The STM simulation of the (2 × 1) overlayer shows bright, elongated spots corresponding to a superposition of two lobes of the neighboring O₂⁻, separated by a dark node at the center of the molecular bond, rather than between two molecules (see Fig. 5a). The electronic contrast leads to an apparently alternating spacing of the rows in STM although the O₂⁻ molecules are equally spaced in [100] direction. Here only a STM simulation is shown as the simulation of atomically-resolved nc-AFM is more involved, since the tip has to be taken into account explicitly.

When going from low coverage towards saturation, the molecules become less mobile and STM images less streaky, until the (2 × 1) overlayer forms, see Fig. S1.† The experimental saturation coverage of close to one monolayer (ML, where 1 ML is defined as one adsorbate per primitive unit cell) is shown in Fig. 5b. The O₂⁻ covered part of the surface appears as rows of pairs of a bright and a slightly weaker spot on a black background, running in [010] direction. The distance between the pairs along the row is one lattice constant, and every other gap between the bright and slightly weaker spots is more pronounced. Neighbouring rows are shifted by half a lattice constant in [010] direction, and appear subtly different as the spots in one row strongly (weakly) undulate with respect to the [100] direction, marked by s (w) in Fig. 5b. The O₂⁻ rows have alternatingly narrow and wide gaps in [100] direction. The bright, streaky areas are domain boundaries: the spacing of the rows labelled s and w is narrow in the upper half of the image, but wide in the lower half. The row that undulates strongly in the upper half of the image undulates weakly in the lower half and vice versa. This is because the molecules are shifted half a lattice constant in [010] direction across the domain boundary, where the row with all O₂⁻ adsorbed in B1 sites becomes a row with all O₂⁻ adsorbed in B2 sites and vice versa (compare to the white dots that mark lattice-constant-intervals along [010]). The streaky appearance of the domain boundaries indicates weakly-bound molecules that cannot be imaged with STM. This results in an apparent coverage of only 0.9 ML when counting all O₂⁻ on the rows.
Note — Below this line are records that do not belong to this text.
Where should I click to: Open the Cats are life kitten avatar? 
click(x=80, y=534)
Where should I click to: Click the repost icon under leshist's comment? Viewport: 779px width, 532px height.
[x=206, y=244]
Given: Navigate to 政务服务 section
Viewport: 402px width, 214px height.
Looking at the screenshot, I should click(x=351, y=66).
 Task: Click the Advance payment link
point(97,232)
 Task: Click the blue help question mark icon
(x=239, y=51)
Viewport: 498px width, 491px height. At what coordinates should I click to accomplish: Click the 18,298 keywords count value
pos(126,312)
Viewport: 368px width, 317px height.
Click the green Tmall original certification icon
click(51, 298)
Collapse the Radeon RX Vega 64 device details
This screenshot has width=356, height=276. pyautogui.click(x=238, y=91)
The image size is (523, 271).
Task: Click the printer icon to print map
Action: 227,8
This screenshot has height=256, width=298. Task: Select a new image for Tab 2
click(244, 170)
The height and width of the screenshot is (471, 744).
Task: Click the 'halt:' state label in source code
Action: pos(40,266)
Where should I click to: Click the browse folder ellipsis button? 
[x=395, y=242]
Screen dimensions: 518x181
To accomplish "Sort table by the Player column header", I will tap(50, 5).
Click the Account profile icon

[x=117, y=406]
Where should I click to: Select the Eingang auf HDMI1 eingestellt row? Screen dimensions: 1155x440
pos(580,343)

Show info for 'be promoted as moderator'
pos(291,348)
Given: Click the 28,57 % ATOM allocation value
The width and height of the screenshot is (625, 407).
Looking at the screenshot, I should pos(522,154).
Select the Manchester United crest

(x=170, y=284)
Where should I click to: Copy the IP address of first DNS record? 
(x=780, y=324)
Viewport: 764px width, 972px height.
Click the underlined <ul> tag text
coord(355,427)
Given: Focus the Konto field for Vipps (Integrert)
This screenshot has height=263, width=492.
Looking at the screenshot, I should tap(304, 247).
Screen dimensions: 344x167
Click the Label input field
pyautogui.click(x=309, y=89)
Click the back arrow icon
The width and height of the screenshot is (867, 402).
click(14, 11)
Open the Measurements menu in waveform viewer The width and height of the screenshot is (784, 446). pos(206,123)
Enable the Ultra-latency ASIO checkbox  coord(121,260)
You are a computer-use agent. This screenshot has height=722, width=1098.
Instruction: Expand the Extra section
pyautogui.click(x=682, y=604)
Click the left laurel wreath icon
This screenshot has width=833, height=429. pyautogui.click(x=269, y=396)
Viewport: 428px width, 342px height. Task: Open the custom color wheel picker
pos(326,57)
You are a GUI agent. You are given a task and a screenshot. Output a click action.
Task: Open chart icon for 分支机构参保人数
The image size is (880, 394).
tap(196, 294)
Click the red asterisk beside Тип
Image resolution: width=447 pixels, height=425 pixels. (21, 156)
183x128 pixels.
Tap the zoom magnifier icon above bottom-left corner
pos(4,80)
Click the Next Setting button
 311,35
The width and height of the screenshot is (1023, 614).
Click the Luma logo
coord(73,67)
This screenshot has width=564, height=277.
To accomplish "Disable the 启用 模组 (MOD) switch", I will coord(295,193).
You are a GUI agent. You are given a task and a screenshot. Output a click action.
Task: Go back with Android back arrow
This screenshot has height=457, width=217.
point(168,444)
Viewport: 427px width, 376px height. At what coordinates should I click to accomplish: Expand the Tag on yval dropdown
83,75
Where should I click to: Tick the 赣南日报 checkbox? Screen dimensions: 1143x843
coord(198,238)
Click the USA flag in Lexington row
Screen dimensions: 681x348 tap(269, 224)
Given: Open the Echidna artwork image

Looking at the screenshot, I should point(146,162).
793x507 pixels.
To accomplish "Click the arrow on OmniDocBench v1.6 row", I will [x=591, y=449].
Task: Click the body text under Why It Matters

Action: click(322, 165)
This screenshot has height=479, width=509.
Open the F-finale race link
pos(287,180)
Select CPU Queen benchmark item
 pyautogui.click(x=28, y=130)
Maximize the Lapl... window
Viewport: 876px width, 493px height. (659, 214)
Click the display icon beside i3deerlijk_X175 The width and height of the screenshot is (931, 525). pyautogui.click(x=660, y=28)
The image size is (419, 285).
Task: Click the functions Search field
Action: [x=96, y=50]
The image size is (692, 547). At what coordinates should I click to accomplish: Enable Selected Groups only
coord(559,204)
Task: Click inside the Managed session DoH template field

Fig. 5c shows two O₂⁻ rows (marked by arrows) that start next to an unknown, dark surface defect. Both rows begin with a bright spot followed by the more pronounced gap and a slightly weaker spot. This agrees well with the STM simulation showing a distinct node in the center of the molecules, and a weaker depression between two molecules. To confirm that the O₂⁻ are adsorbed in either B1 or B2 sites, i.e., on the bright substrate lines, a part of the overlayer was removed by scanning with higher bias voltage (+2.0 V), see Fig. S2.†

While, as pointed out above, STM disturbs molecules at low coverage too much for reliable imaging, this is possible with AFM. Fig. 5d shows an AFM image of a sample partially covered with O₂⁻. It should be noted that after the tip approach with non-zero sample bias voltage the tip was moved to a different region with 0 V bias voltage to exclude a possible charging or manipulation of the adsorbate upon the initial scan. In AFM the molecules are imaged as bright spots (less negative Δf, more repulsive). The surface oxygen atoms of the uncovered sample between the O₂⁻ rows are imaged as faint, bright spots. The overlay shows the surface atoms of the pristine surface aligned to the uncovered part of the sample, and confirms that the O₂⁻ molecules adsorb close to a Ca–Ca bridge. In contrast to STM images the rows are equally spaced by one lattice constant in [100] direction. Thus the alternating row spacing in STM images (Fig. 5b) is mainly due to a difference in electronic contrast.

Electronic properties

The Ca₃Ru₂O₇ substrate shows a first-order transition from a metallic to a non-metallic phase at 48 K.⁴⁵ This is reflected in the theoretical description: while the standard vdW-DFT calculations yield the metallic ground state due to the common underestimation of the electronic band gap, more involved approaches such as hybrid functional (HSE06) calculations predict the formation of a gap of 1.27 eV. A single iteration of many-electron (G₀W₀) corrections³³ does not qualitatively change this finding.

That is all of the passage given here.